However, careful analysis of our topology shows that contention will mostly result from packets flowing down the tree towards child links, because alternate paths are only available for the father links, and also because those packets span more routers on average. We based our design (figure 6) on this property and the experience of the successful realization of the discrete router RCube<sup>TM</sup> [9]: Small (4-word) input buffers are necessary for hiding the delay of the control logic and the link latency. In case of output contention, child-bound packets can use two output buffers of 18 words each. They reduce cascaded contention by providing a longer side track for halted packets. It is more hardware-efficient than simply making all input buffers longer, because in most practical conditions only a couple of inputs will be subject to contention. The chosen size handles most efficiently packets shorter than 18 words, with payloads as large as typical bus bursts. The crossbar grows to  $10 \times 10$  because of the output buffers, but it is not full because all routes are not possible.



Figure 6: Router datapaths synopsis

We used the symbolic layout standard cell library of the ALLIANCE system to synthesize the router. The regular parts (buffers and crossbar) were placed manually using metal layers 4, 5 and 6 to interconnect the switch matrix. Figure 7 shows this placing. The area is  $1\times0.8$  mm<sup>2</sup> in a .25  $\mu$  process.
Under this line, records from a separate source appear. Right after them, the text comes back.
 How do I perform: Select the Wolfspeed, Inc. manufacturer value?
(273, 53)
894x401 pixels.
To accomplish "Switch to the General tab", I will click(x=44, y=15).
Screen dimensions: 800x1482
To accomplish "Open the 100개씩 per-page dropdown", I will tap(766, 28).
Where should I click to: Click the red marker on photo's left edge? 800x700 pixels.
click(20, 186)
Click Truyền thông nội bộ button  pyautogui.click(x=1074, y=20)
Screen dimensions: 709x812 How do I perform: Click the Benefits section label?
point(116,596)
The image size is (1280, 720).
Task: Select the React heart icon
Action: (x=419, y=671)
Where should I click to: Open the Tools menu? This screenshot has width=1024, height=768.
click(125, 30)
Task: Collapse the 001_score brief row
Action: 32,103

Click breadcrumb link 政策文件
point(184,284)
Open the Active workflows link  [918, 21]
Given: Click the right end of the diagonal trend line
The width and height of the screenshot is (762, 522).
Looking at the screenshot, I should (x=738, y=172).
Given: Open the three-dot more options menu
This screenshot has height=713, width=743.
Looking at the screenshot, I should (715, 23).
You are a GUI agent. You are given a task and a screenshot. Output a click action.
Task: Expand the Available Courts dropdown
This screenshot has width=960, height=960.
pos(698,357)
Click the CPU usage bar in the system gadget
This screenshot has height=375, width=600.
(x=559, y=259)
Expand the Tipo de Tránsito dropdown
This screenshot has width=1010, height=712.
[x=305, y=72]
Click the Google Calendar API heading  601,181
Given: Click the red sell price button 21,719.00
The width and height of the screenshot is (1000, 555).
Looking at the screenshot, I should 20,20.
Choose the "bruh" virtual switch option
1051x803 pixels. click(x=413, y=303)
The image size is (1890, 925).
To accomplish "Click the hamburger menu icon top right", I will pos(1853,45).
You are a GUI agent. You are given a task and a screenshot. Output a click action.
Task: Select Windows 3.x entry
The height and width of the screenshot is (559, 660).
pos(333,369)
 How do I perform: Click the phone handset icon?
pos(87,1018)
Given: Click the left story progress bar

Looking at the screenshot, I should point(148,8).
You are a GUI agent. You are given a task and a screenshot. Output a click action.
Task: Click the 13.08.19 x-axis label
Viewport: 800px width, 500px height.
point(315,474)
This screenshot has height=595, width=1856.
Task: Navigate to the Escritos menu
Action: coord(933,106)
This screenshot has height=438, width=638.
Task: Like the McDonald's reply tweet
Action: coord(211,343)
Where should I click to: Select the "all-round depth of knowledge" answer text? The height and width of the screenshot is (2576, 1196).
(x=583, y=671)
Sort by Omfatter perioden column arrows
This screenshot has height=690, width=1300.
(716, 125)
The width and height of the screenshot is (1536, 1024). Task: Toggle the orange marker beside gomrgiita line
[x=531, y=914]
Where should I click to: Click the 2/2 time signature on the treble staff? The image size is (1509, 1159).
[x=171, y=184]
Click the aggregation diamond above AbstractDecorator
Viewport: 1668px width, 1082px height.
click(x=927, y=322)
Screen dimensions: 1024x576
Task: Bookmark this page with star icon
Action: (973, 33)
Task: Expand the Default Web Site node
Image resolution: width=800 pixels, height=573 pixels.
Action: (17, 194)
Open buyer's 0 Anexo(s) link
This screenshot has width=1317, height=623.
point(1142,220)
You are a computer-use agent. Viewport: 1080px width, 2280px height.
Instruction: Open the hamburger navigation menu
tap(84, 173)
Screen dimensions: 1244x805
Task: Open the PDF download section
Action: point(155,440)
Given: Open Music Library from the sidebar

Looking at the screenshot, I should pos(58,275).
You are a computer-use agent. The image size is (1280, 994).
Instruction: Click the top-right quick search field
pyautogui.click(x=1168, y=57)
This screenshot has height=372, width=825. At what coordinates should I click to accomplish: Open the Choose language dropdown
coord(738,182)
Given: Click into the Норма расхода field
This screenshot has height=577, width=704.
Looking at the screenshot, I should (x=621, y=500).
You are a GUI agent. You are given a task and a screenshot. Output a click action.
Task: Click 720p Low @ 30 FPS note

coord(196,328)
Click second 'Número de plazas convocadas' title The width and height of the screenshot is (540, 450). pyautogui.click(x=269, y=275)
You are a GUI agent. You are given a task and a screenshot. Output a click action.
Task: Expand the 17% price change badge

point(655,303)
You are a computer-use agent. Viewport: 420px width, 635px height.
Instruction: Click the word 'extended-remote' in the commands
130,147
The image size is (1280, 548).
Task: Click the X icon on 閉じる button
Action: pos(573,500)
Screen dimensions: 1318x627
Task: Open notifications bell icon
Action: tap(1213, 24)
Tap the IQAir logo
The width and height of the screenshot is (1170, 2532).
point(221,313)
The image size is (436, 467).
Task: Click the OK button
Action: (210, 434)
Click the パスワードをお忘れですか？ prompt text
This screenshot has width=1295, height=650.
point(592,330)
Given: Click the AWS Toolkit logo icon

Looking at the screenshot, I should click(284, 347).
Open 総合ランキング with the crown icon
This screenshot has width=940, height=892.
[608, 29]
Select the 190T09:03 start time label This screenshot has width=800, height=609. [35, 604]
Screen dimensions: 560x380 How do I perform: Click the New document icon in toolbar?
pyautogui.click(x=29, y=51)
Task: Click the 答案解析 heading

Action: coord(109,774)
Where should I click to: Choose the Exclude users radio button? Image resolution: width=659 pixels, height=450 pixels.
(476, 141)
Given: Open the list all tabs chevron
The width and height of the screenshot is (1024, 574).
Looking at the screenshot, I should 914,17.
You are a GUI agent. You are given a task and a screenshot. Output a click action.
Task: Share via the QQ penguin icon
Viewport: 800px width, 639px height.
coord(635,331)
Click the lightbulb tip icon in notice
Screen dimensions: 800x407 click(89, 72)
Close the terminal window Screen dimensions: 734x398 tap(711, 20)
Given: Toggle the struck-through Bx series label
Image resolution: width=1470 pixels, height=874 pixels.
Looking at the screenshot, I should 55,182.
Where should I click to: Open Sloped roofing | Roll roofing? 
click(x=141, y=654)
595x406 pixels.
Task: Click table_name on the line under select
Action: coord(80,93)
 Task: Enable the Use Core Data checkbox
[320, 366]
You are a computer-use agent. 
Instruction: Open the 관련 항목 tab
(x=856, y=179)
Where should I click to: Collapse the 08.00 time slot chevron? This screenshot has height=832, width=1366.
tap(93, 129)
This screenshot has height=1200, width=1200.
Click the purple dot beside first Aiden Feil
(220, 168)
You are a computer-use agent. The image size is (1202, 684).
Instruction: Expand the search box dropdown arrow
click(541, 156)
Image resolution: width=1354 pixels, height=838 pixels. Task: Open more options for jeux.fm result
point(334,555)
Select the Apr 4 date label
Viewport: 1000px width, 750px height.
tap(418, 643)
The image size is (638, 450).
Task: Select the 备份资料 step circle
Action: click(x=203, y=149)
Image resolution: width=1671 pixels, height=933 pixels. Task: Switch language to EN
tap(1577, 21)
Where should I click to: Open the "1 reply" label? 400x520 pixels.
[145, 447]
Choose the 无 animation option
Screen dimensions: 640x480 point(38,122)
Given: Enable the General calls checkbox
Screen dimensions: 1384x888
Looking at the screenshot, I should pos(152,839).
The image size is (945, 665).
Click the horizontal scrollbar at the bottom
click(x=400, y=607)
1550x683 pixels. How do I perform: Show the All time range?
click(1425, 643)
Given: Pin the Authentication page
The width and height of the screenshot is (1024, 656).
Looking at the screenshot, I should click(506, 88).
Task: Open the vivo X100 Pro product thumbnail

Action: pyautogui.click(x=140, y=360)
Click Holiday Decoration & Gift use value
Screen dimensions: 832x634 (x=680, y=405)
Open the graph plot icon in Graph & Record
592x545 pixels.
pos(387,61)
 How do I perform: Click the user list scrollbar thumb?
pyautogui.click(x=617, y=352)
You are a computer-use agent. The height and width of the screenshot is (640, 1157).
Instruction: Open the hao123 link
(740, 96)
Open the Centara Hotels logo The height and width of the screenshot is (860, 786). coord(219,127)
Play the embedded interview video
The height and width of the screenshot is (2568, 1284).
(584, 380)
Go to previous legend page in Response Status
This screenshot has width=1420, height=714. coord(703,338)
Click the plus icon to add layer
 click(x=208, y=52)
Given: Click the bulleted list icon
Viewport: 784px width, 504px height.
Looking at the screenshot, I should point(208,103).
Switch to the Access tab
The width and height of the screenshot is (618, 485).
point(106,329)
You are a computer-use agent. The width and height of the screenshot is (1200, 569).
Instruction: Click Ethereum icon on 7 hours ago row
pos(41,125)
The control logic is synthesized, placed and routed by automatic tools in the empty space, using metal layers 2 and 3. From this geometry and from table 1, we can forecast the network costs for future systems, which we summarized in table 2.



Figure 7: Router floorplan

The control logic can be pipelined to match virtually any speed the switching matrix may reach. Therefore the timing is constrained by the delay of the wires in the matrix. Electrical simulation taking into account crosstalk capacitances suggests a cycle time below 5 ns for a .25  $\mu$ CMOS process. Table 2 assumes this delay will scale in accordance with the SIA roadmap projections. A test silicon of the router macrocell is scheduled for the end of this year, which will enable accurate performance and power measurements.

| Process    | Attached | Peak        | Network              |
|------------|----------|-------------|----------------------|
|            | Units    | Bandwidth   | Area                 |
| .25 μ, 6ML | 32       | 205 Gbit/s  | < 13 mm <sup>2</sup> |
| .18 μ      | 64       | 568 Gbit/s  | $< 20 \text{ mm}^2$  |
| .13 μ      | 128      | 1.82 Tbit/s | < 20 mm <sup>2</sup> |
|            |          |             |                      |

Table 2: Projected network costs

Eventually, we paid careful attention to the network testability issues, as no off-the-shelf test method can handle a system comprising dozens of crossbars and hundreds of FIFOs. We use a graph property of the fat-tree shown on figure 8: the graph is *eulerian*, thus a common predefined connection scheme can be applied to all routers to create paths covering all links and buffers in the network. For the test mode, these paths are daisy-chained and fed with a pattern generator. All the global interconnect is tested by this method. Stalls and bubbles are included in the stream to stimulate the FIFOs and test them without any scan path. In addition, an input-output loop-back test is applied to every switching matrix individually.



### 5. Performance evaluation

A fast cycle-true, bit-true simulation model of the SPIN router was written in C language for the CASS system-level simulation tool [10]. This model allowed us to test large networks (up to 256 terminals) under a range of benchmark loads. The most common benchmark in use in the networking literature is the *uniform random distribution* of packet destinations. The results of this test are a *pessimistic estimate* of the practical performance of a network, because the load does not exhibit any locality that the tree clustering could exploit. Since all paths of the network are equally loaded, it also reduces the advantages of router adaptivity. Despite these artifacts, we tested the network under a random load to compare it against past realizations, while still getting a worst-case performance prediction.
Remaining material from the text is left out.